Zira mazlumane bir şekilde evi ve yurdundan sürülen, gurbet diyarda yanlız kalan, Hüseyin –as- dır. Çeşitli boyutlarda zülme maruz kalan, sahip olduğu her şeyi zalimce elinden alan, mazlum Hüseyin’dir. Bir günde en iyi yarenleri, evlatlrı ve kardeşkeri en feci şekilde şehit olunan, vücutları zalimlerin kılıçları ile parçalanan hüzeyind –as- idi. Hiç bir günahi olmadan mazlumca şehit olan, o hazretti. Şehadeti ardından tüm elbiseleri, hatta üzerinde kalan eski ve yırtık elbiseleri bile yağmalanan mazlum Hüseyin –as- idi. Şehadeti ardından gusul edilmeden ve kefensiz Kerbela toprakları üzerinde kalan Hüseyin ve yarenleridir. Ve gurbet diyarında çadırları yakılarak yağmalanan, ehlibeyti ve evlatları esir alınan, kent kent, köy köy esef verici bir halde gezdirilen, Hüseyin –as- dir.

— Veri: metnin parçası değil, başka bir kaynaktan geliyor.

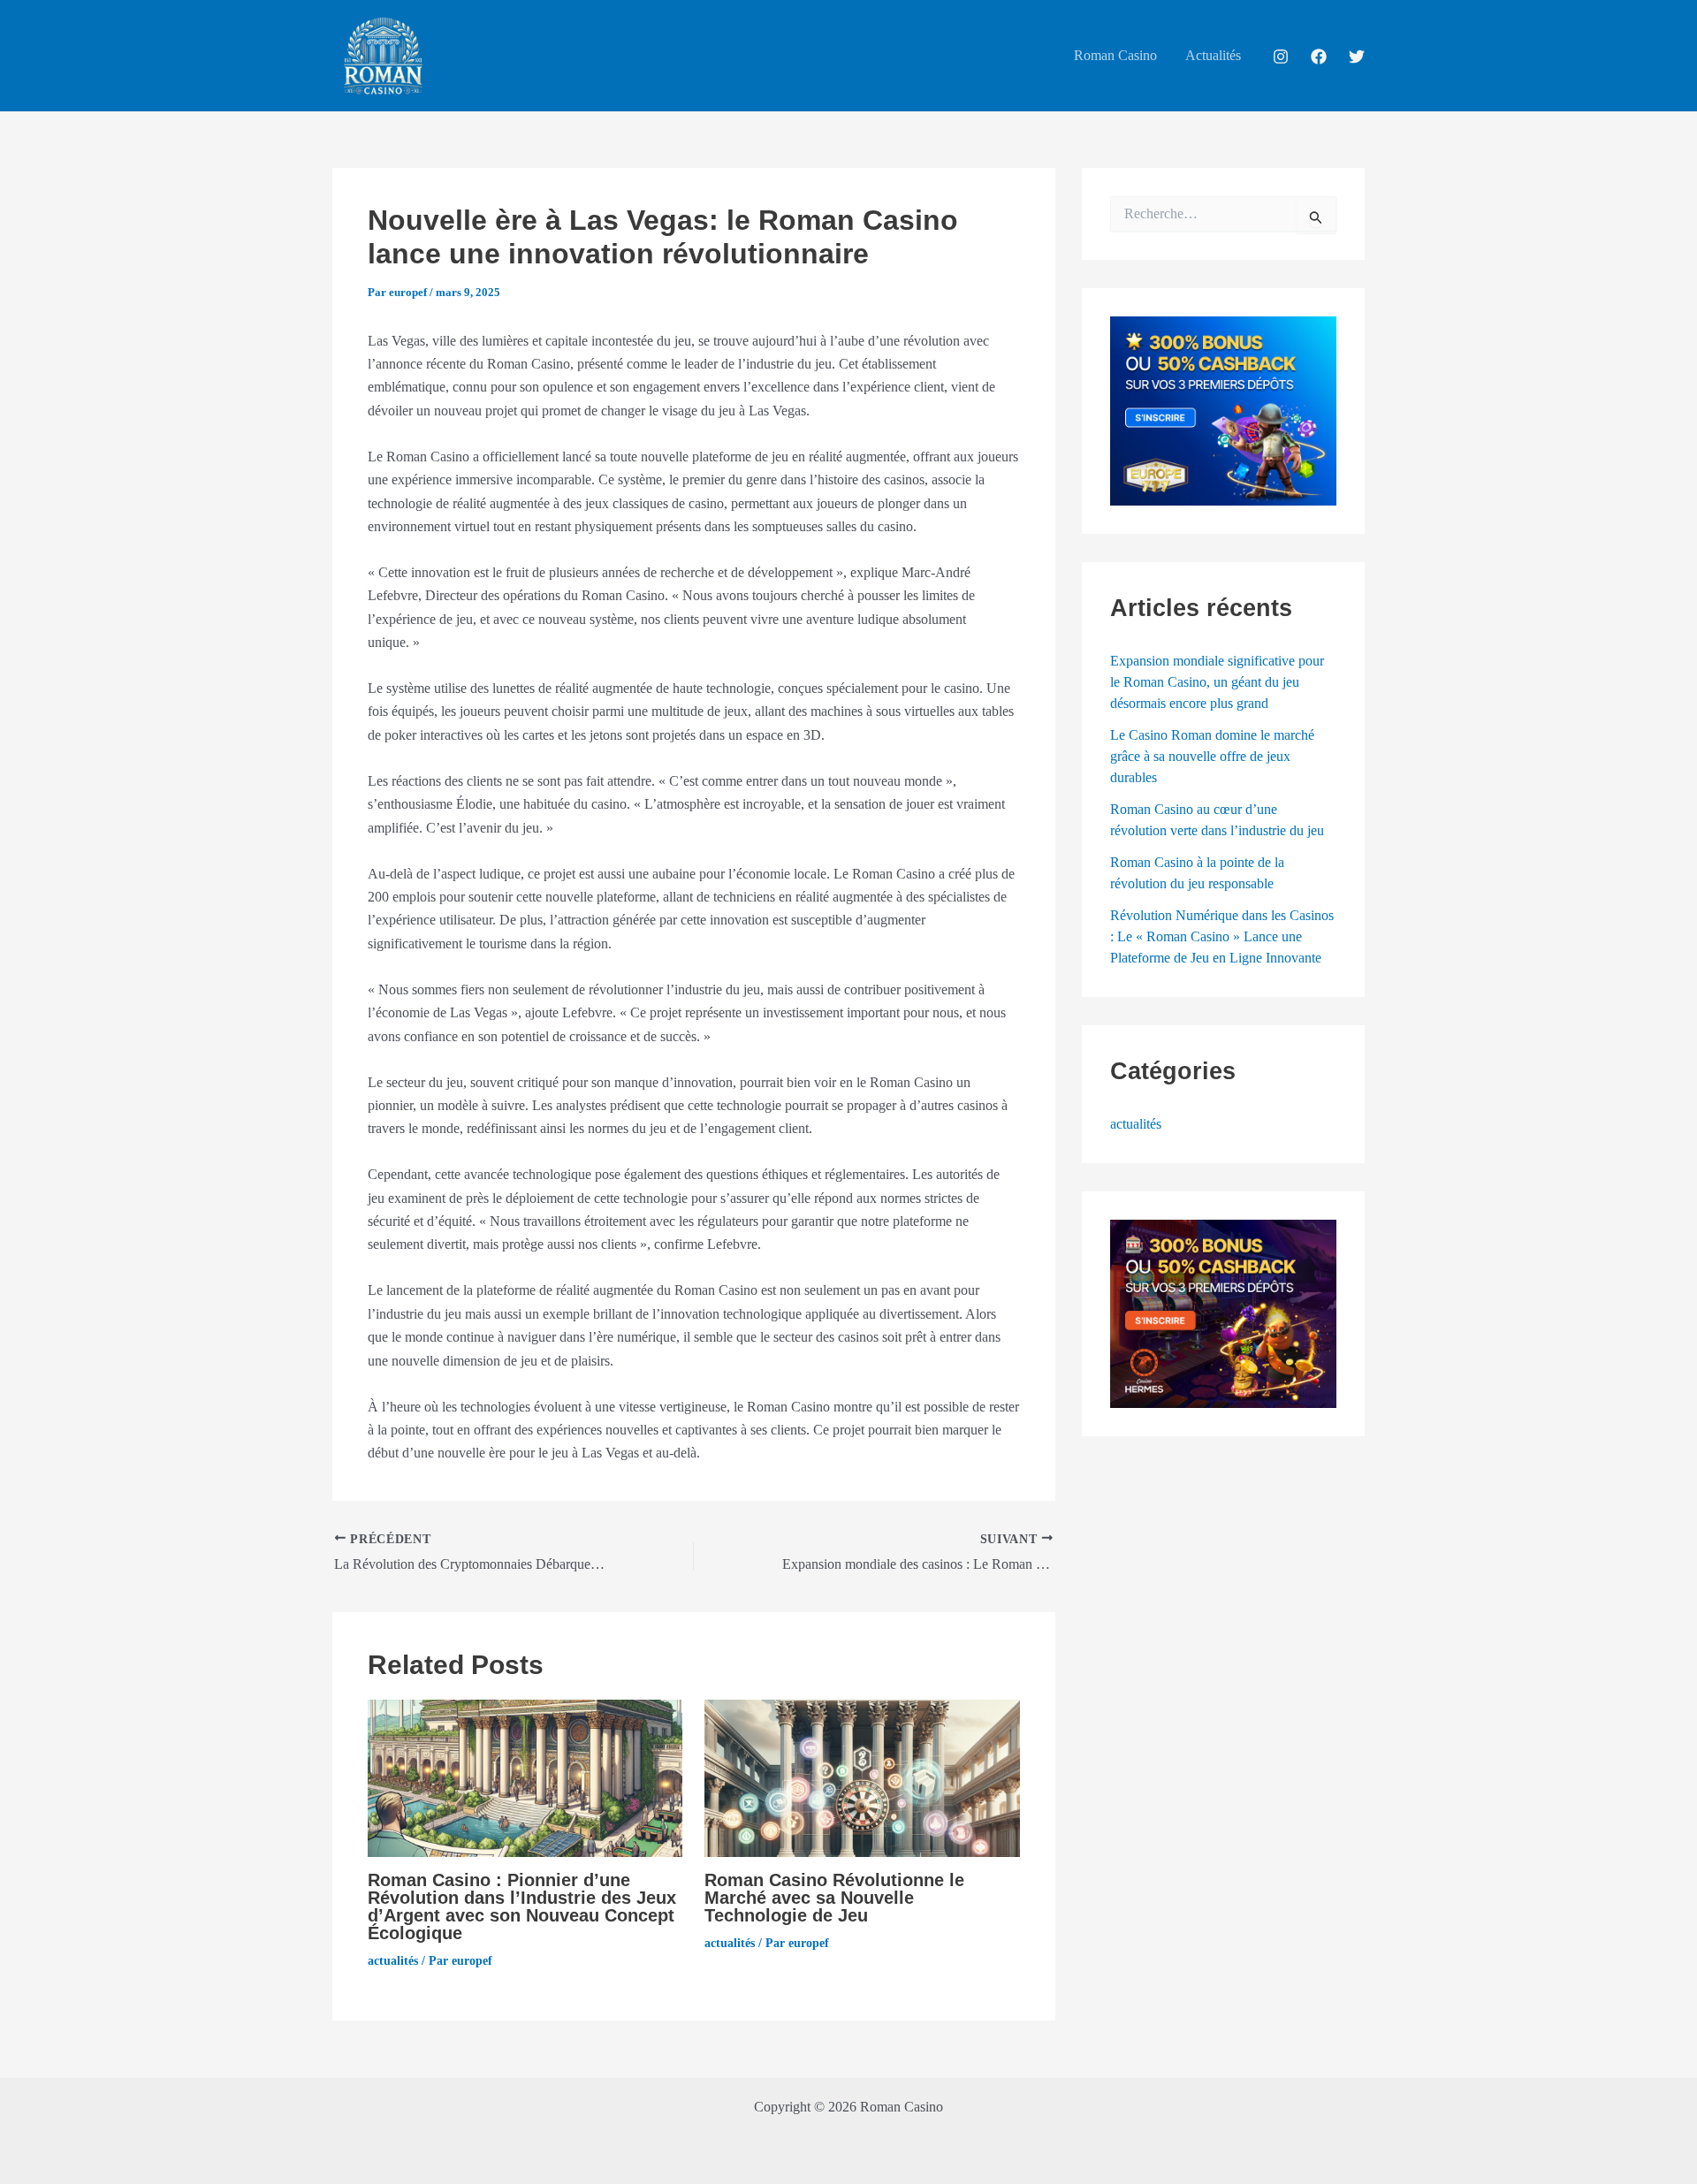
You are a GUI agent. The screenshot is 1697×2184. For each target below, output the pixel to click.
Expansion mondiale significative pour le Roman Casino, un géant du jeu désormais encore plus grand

Hz. Abbas –as- Kerbela semasının parlak yıldızı ve İmam Hüseyin’in –as- Kerbela’daki en büyük yareni 34 yaşında şehit oldu. Hz. Abbas –as- doğduğunda babası Ali bin Ebitalib –as- onun kollarını ağlayarak öptü ve şöyle dedi: bu kollar Aşura gününde evladım Hüseyin yolunda kesilecektir.

İmam Cafer Sadık –as- da Hz. Abbas –as- hakkında şöyle buyuruyor: Şahadet veriyorum ki sen, ey Abbas, yaşadığın müddetçe sadık kaldın ve mevlan hakkında hayırseverliği tamamladın.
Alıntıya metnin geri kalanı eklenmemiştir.